Susana Filipe1,2, João Maia1 , Catarina Rosa Leal3,
Maria Teresa Cidade2

 

1 IPC – Institute for Polymers and Composites, Polymer Engineering Department, University of Minho, Campus de Azurém, 4800-058 Guimarães, Portugal

2Materials Science Department and CENIMAT, New University of Lisbon, Campus da Caparica, 2829-516 Caparica, Portugal

3ISEL, Polytechnical Institut of Lisbon, Scientific Area of Physics, Rua Conselheiro Emídio Navarro,1,1949-014 Lisboa, Portugal and C.F.M.C.- Lisbon University, Av. Prof. Gama Pinto 2, P-1649-003 Lisboa, Portugal

 

Abstract

 

      Blends containing liquid crystalline polymers and thermoplastics have been a topic of great interest for the scientific community due to their excellent performance and properties and thus, promising use in industrial applications. For that reason, from the eighties until today, these systems were widely studied and characterized in terms of their mechanical, morphological, and rheological properties under stationary conditions but not under non-stationary ones which are, in fact, those most relevant to processing sequences. Thus, despite all the published work on this subject, there is still a need to study the response of the materials under the latter conditions.

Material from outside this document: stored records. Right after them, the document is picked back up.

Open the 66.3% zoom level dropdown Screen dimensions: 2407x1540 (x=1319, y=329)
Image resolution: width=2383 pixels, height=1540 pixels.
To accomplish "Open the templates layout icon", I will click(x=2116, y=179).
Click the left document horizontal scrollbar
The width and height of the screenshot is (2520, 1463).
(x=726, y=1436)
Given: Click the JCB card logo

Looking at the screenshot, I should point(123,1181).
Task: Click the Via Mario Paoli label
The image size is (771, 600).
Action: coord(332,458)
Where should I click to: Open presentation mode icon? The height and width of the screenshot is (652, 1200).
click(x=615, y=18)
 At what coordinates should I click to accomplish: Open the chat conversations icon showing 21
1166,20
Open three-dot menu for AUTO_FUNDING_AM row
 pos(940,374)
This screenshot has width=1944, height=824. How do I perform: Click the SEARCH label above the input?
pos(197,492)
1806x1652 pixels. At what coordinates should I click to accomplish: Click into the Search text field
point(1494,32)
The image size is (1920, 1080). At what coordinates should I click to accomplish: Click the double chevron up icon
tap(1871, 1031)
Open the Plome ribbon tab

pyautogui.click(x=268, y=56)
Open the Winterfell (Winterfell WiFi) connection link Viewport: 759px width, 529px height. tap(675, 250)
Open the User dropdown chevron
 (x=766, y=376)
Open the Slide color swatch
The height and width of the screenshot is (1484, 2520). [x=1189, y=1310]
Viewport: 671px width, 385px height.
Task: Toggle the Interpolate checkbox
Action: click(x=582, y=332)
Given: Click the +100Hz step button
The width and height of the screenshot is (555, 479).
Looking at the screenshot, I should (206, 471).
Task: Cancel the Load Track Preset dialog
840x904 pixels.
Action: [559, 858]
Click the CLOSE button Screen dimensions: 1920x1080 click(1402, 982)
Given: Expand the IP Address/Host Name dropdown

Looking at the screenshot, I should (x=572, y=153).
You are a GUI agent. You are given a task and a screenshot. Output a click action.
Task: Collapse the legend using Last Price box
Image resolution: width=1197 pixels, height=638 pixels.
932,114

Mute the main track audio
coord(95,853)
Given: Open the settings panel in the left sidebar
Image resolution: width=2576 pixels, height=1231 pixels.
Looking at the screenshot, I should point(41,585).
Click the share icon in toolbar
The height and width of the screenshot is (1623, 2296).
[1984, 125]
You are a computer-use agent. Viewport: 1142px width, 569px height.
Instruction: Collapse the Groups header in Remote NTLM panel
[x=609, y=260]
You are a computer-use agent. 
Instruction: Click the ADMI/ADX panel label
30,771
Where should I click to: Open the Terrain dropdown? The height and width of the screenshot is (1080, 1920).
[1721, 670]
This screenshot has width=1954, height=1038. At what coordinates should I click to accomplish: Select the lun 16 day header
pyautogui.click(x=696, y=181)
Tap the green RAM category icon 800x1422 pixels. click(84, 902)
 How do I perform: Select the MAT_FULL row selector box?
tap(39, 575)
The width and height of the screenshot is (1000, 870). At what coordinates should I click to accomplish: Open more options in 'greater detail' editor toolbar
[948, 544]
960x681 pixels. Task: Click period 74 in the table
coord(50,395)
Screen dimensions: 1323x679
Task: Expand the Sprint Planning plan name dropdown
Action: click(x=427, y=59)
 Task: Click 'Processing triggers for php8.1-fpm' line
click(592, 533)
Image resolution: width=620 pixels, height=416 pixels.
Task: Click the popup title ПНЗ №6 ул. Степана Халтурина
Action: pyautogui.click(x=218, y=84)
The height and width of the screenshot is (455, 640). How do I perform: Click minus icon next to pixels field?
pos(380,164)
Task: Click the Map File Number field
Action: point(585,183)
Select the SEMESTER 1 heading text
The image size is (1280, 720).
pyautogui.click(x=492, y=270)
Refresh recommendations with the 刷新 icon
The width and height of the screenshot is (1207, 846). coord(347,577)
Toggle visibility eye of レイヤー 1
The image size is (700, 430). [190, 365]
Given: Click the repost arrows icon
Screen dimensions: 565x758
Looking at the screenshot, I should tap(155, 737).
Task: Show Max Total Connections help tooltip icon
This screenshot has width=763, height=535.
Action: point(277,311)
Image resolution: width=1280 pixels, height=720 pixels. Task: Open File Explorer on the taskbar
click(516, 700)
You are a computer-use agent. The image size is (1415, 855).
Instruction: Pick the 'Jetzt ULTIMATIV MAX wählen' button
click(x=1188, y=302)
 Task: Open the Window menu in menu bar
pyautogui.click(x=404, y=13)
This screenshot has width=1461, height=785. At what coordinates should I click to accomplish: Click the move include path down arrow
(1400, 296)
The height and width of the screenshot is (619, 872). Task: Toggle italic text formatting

      The transient shear measurements performed on the blends of Rodrun LC3000 and PP showed an overshoot for the transient stress, the magnitude of which increases with increasing LCP content. This overshoot is attributed to the orientation and deformation of the LCP structures.

      The results obtained for the blends by Large Amplitude Oscillatory Shear, LAOS, were revealed to be highly sensitive (compared with those observed in steady shear measurements) not only to the LCP content, but also to the processing temperature. From the rheological point of view an unusual behavior was observed for these systems, which was characterized by an increase of the viscosity and storage modulus with the increase of the LCP content at low frequencies, but a decrease at high frequencies. The traditional and well-known decrease of steady shear viscosity and mechanical improvement, induced by the addition of liquid crystalline polymer to the thermoplastic, was also observed.